Los controladores aéreos han pasado al contraataque después de que José Blanco les haya bajado el sueldo. Ahora denuncian presiones y acusan al ministro de Fomento de ser el primo de Zumosol.
Los controladores aéreos aseguran que AENA y el ministro de Fomento quieren tocar las narices. Por ello, por una parte apelan a su profesionalidad y por otra, les ponen encima una espada de Damocles en forma de expediente o despido.
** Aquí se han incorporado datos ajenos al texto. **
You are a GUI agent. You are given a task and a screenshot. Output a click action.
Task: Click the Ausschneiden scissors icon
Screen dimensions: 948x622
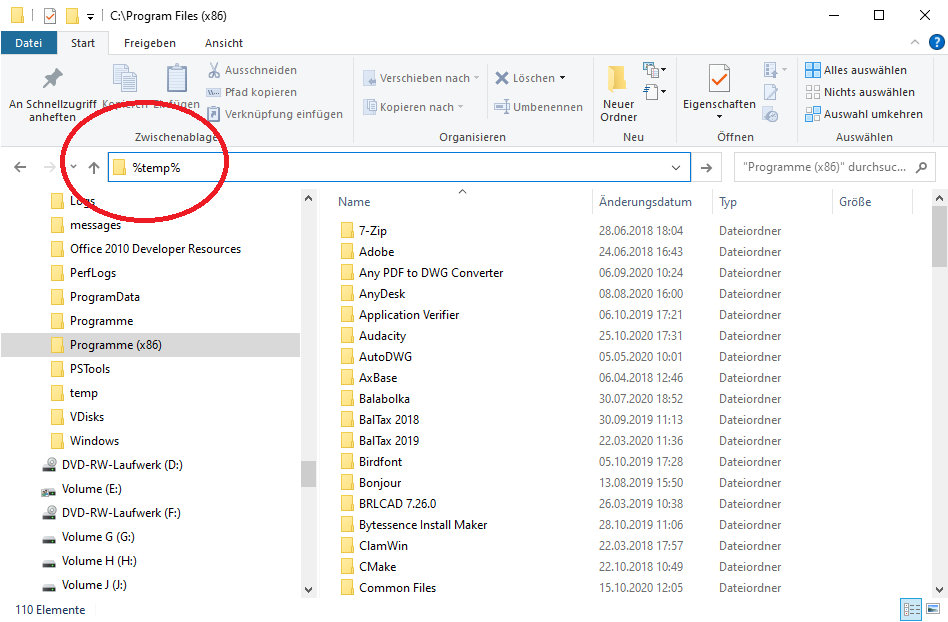214,70
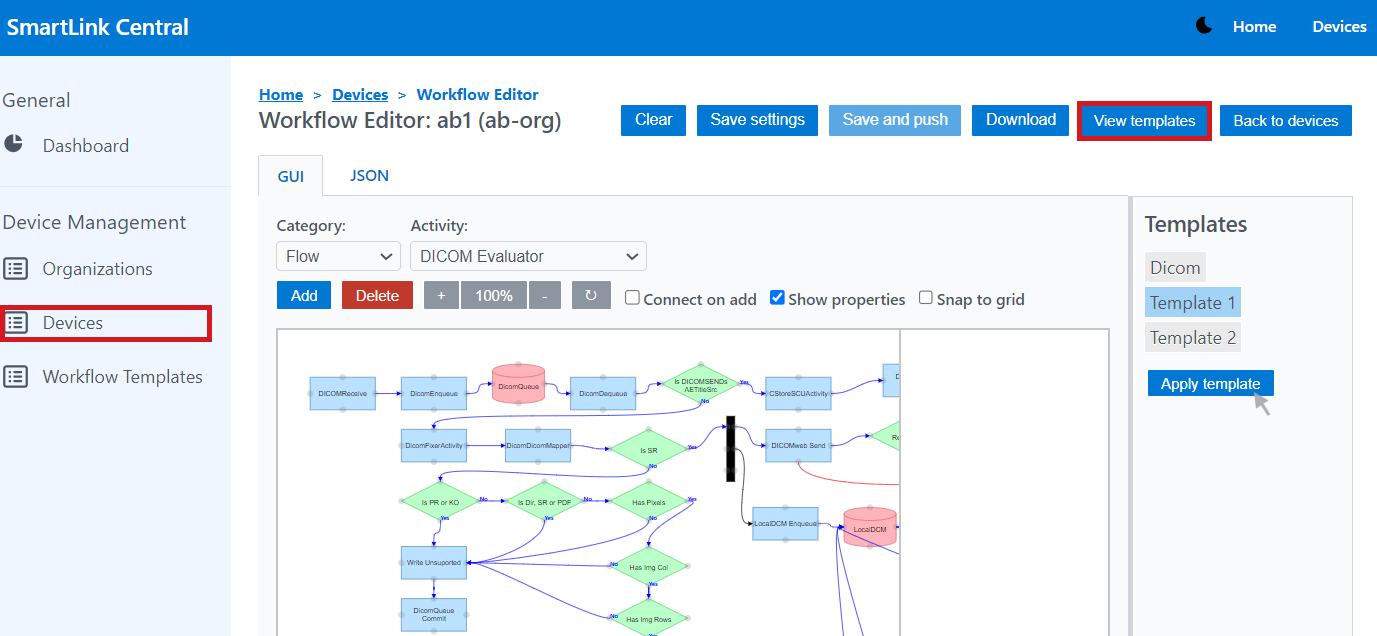
Task: Switch to the JSON tab
Action: (369, 176)
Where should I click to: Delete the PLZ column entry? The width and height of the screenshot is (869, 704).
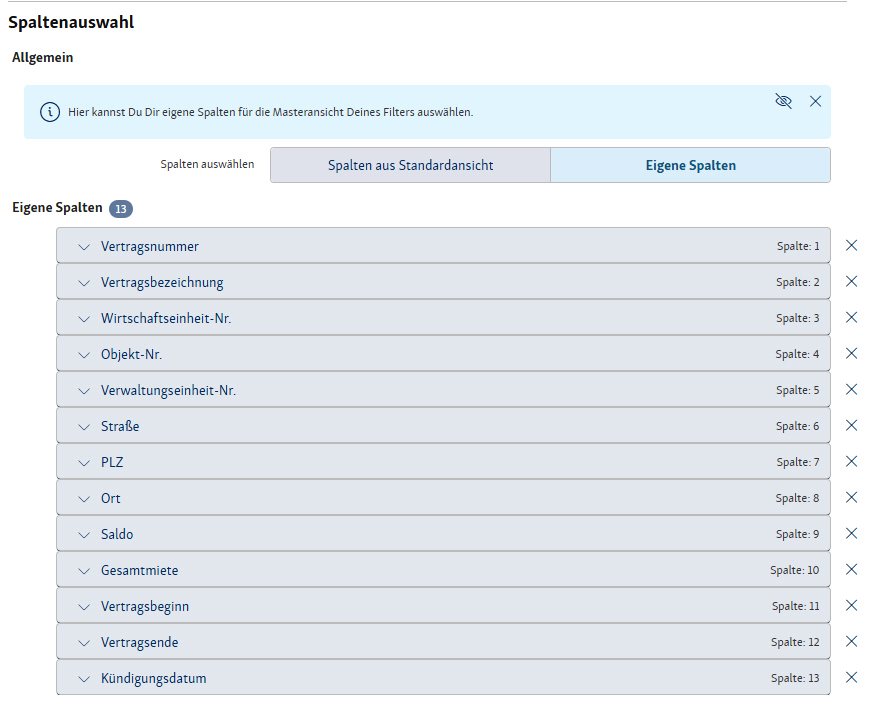(851, 462)
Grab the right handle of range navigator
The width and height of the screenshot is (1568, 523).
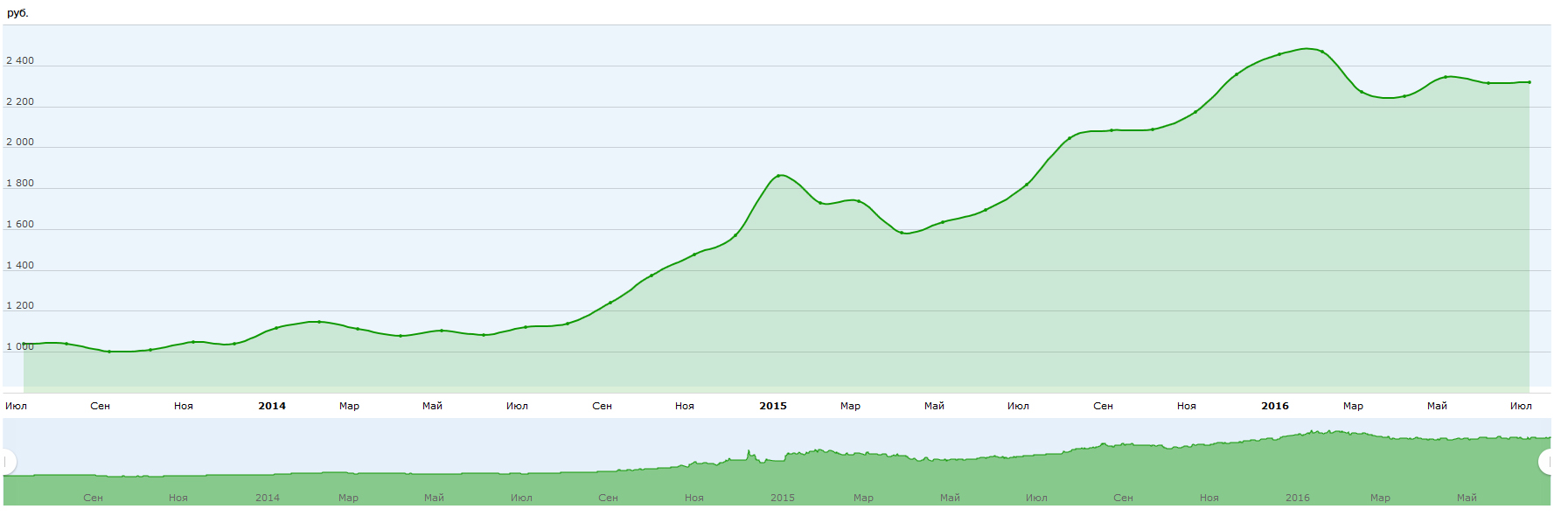(x=1547, y=461)
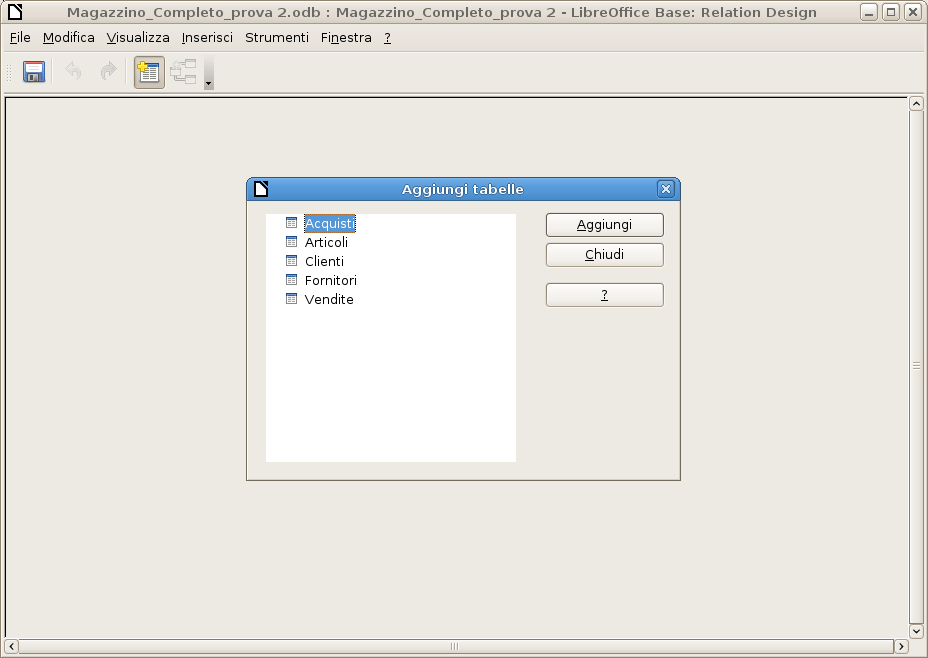Image resolution: width=928 pixels, height=658 pixels.
Task: Click the New Relation toolbar icon
Action: (x=185, y=71)
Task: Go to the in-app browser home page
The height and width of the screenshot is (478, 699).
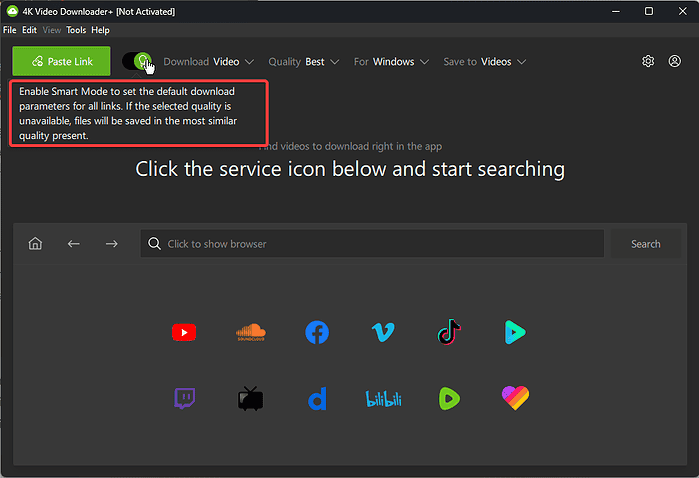Action: point(35,244)
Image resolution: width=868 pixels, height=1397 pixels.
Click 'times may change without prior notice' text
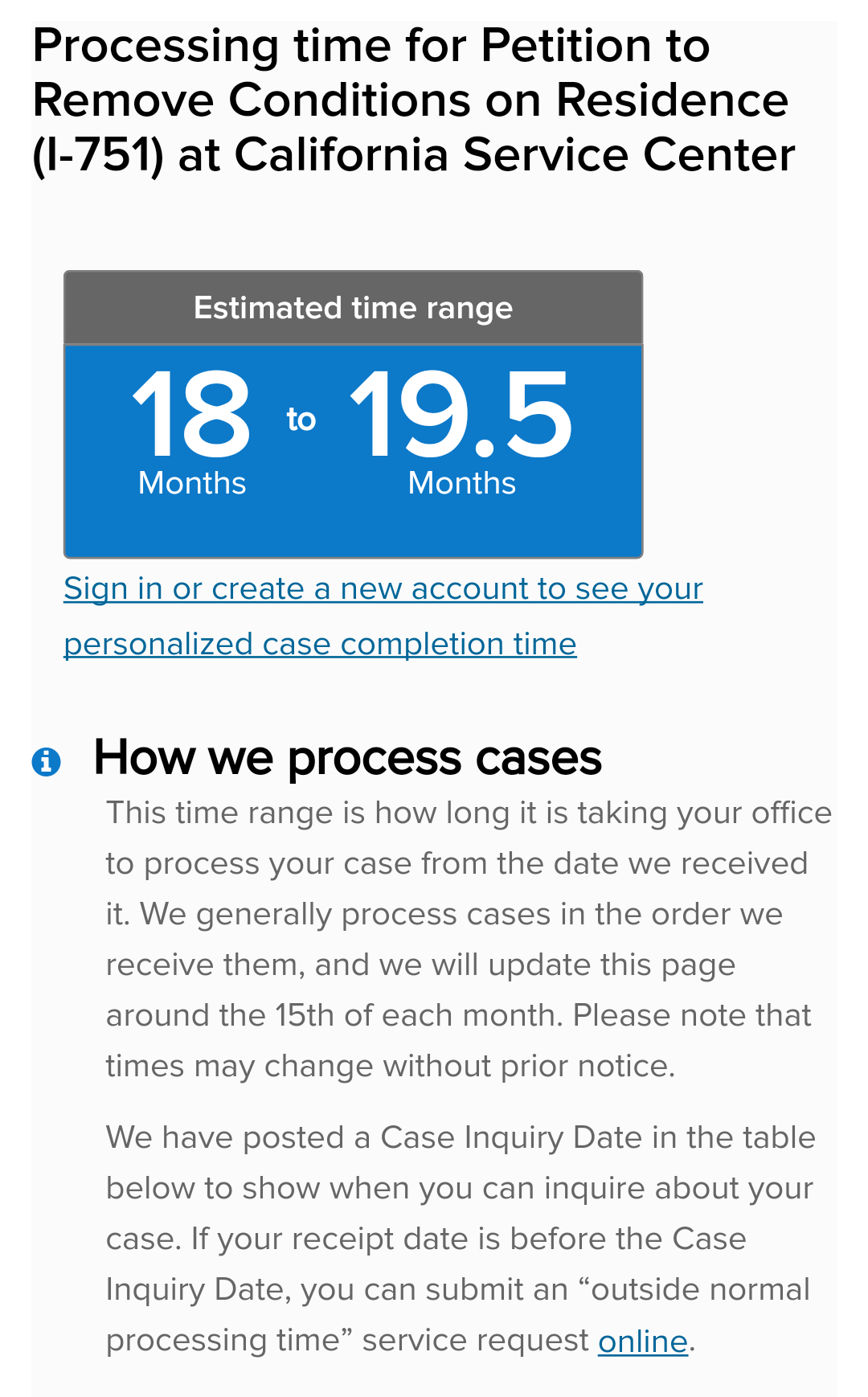coord(391,1067)
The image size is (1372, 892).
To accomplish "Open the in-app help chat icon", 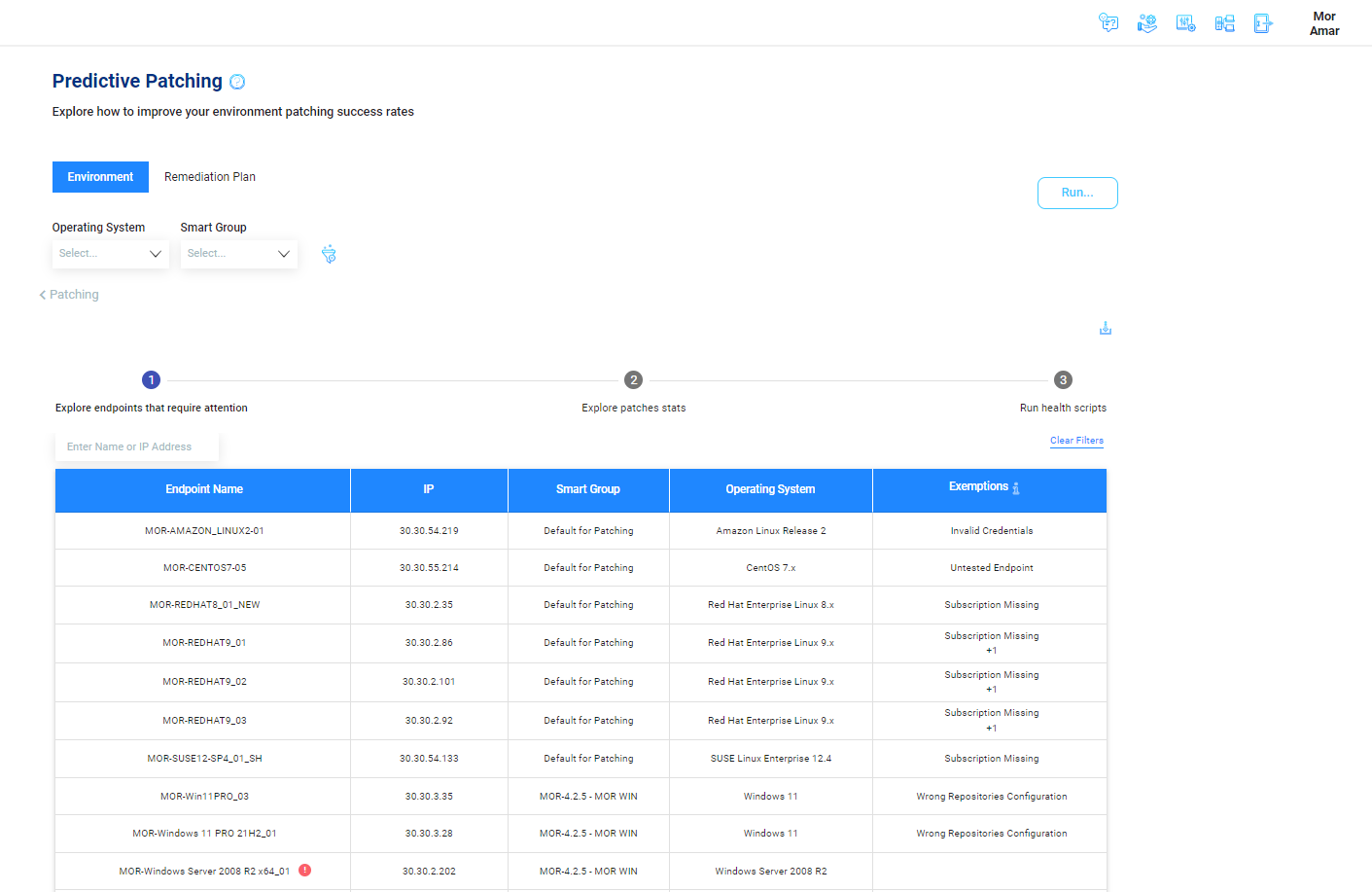I will 1108,22.
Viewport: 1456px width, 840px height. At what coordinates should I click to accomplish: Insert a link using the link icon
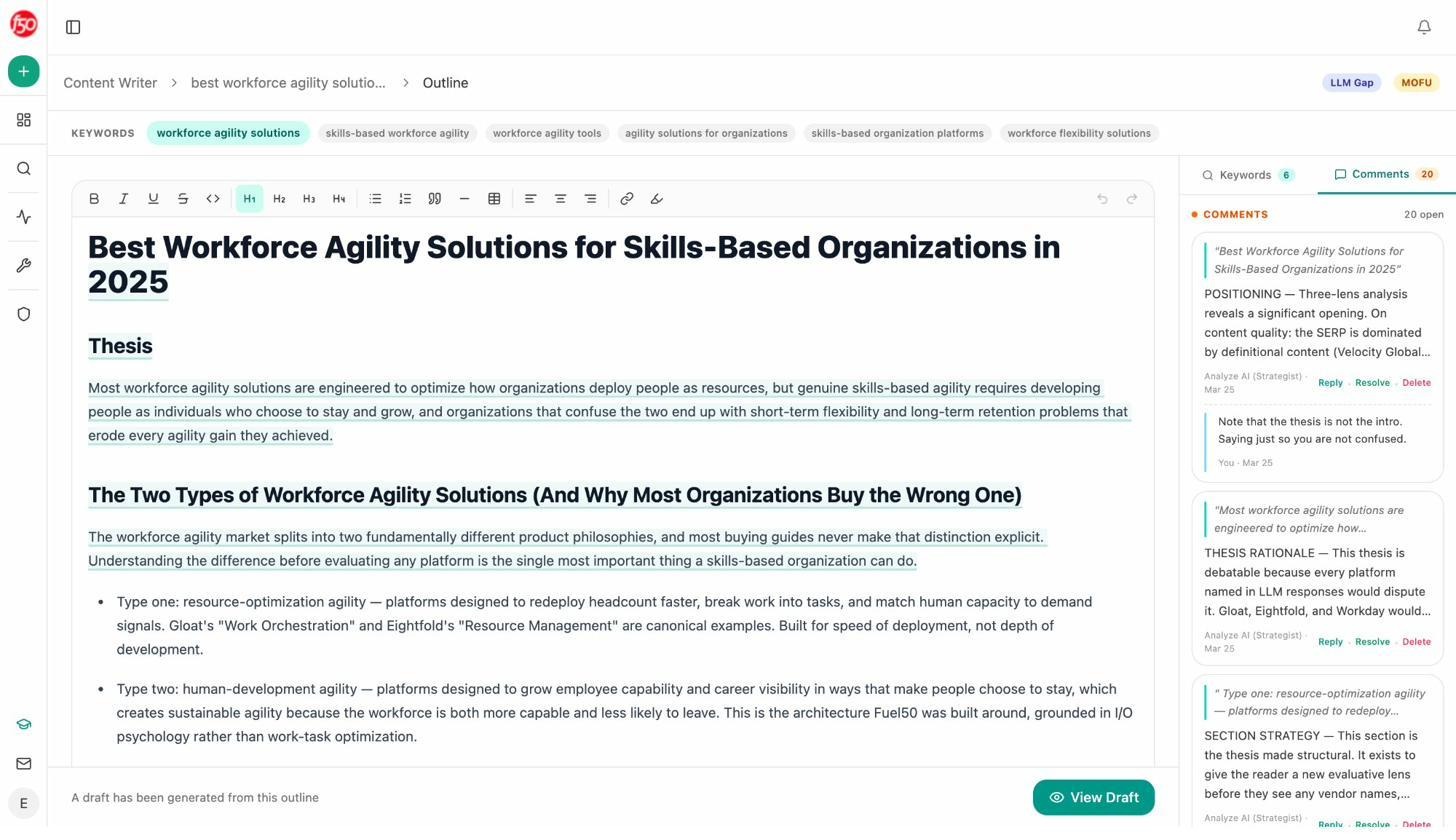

Rafael López, secretario de comunicación de USCA (Unión Sindical de Controladores Aéreos), lamenta el grado de coacción o intimidación que se está ejerciendo en base a un Decreto Ley, y ha hecho una advertencia: "todo aquello que afecta a nuestro trabajo, afecta a la seguridad".
Respecto a la voluntad de AENA de reabrir las negociaciones, López declara: "no sabemos qué nos quieren contar tras romper unilateralmente una mesa de negociación y entonces, cuando ha llegado el primo de Zumosol, entonces sí se quiere sentar a negociar".
Un ejemplo de ello fue la situación que se vivió el domingo en Barajas con un vuelo de calibración que se realizó en el momento más inoportuno creando tensión en los controladores y un caos espeluznante, según los pilotos, decisión que fue tomada, según los controladores, sin criterio especializado.